About Florian Wagner

Florian Wagner is marketing director for IT audience messaging at SAP. Together with his team, he is responsible to address the IT audience and to drive relevant thought leadership topics. He writes about technology trends on digital transformation, cloud and platform strategies with a focus on customer experiences.

Banking IT Leaders Can Drive Digital Transformation With Internal Partners, Fintech Collaboration

Karen McDermott

Banks today are in a position of strength when it comes to digitalization. In general, banks still hold two important assets – customers and data.

Banks looking to leverage and innovate in an era of digitalization are increasingly looking at those two asset classes as the key.

Changing expectations in a digital world

Banks are feeling pressure to innovate to respond to shifting consumer expectations. Consumers increasingly expect to access products and services via digital channels.

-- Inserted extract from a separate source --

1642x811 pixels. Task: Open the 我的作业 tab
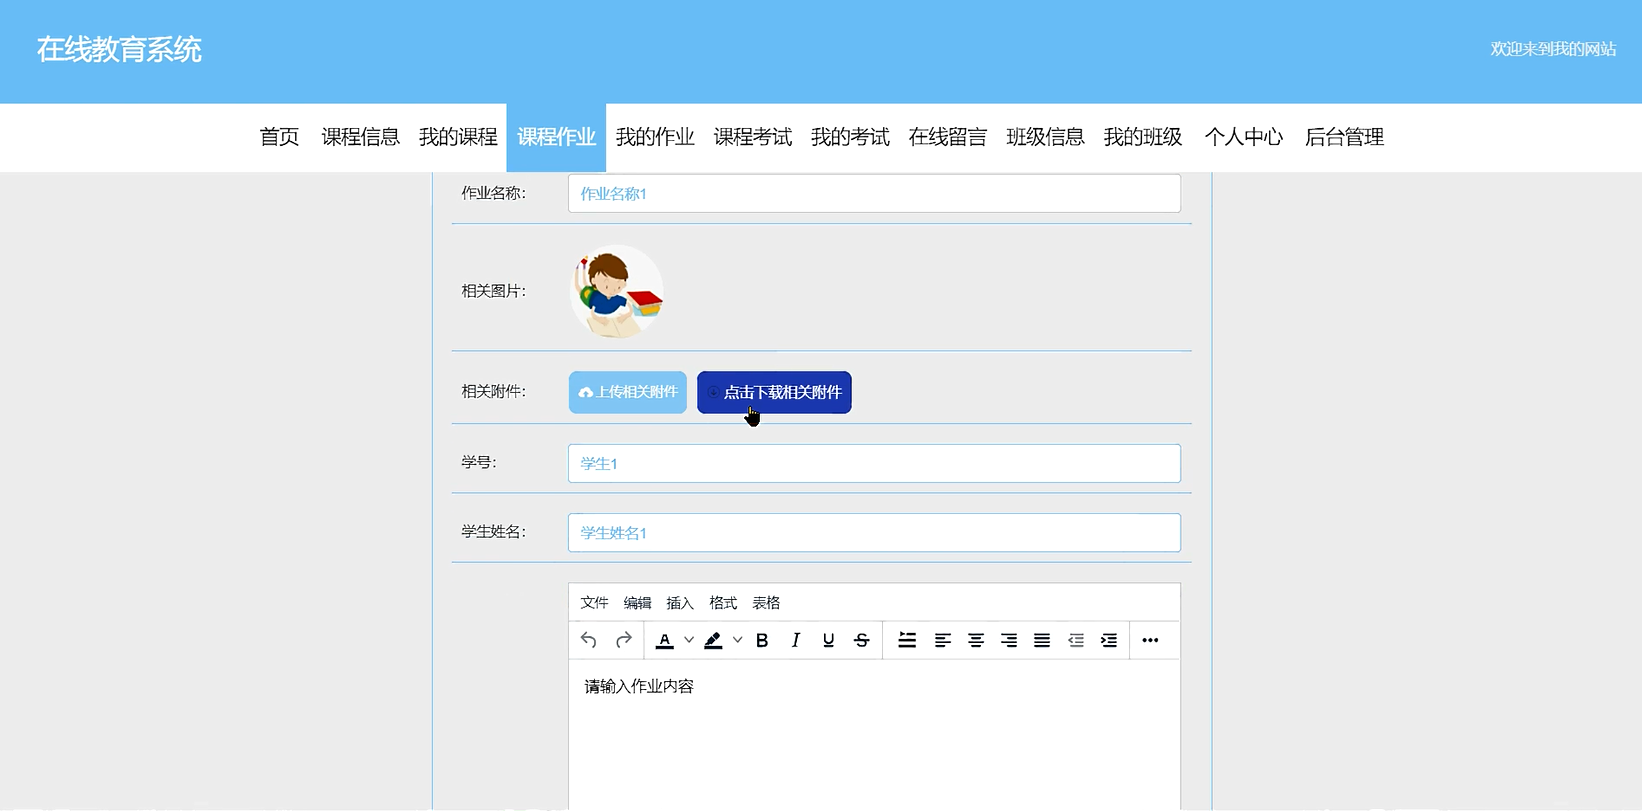point(655,137)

To deliver what their customers’ expect, banks can take advantage of new collaboration opportunities. By working with financial technology startup companies, banks can maximize new technologies while not losing focus on core strengths and advantages.

Surveying the landscape

There is a clear recognition within the industry that change is on the horizon … and necessary to continue positions of strength. A recent survey of 103 senior executives in banking and financial services found a majority (69%) saw digital initiatives as high or relatively high compared to other strategic priorities. The survey was conducted by The Economist Intelligence Unit, sponsored by SAP.

The focus needs to be squarely on the customer experience, according to those respondents. In fact, of all the industries included in the survey of IT and non-IT leaders, banks and financial services companies were the most focused on using digital transformation to improve the customer experience. Forty-eight percent indicated that of all digital initiatives, the customer experience was the top priority.

In addition, 72% of financial services executives had launched new customer-facing digital channels over the past three years, far outpacing the 55% in other industrial sectors.

The role of IT in digital innovation at banks

The opportunity for IT leaders at banks is profound. At financial institutions, the role of the IT department needs to evolve to meet the demands and expectations of digital innovation. No longer is IT merely about keeping systems running and passwords secure. Today, given the importance of digitalization, the IT team can and should play a vital role in leading innovation throughout the enterprise.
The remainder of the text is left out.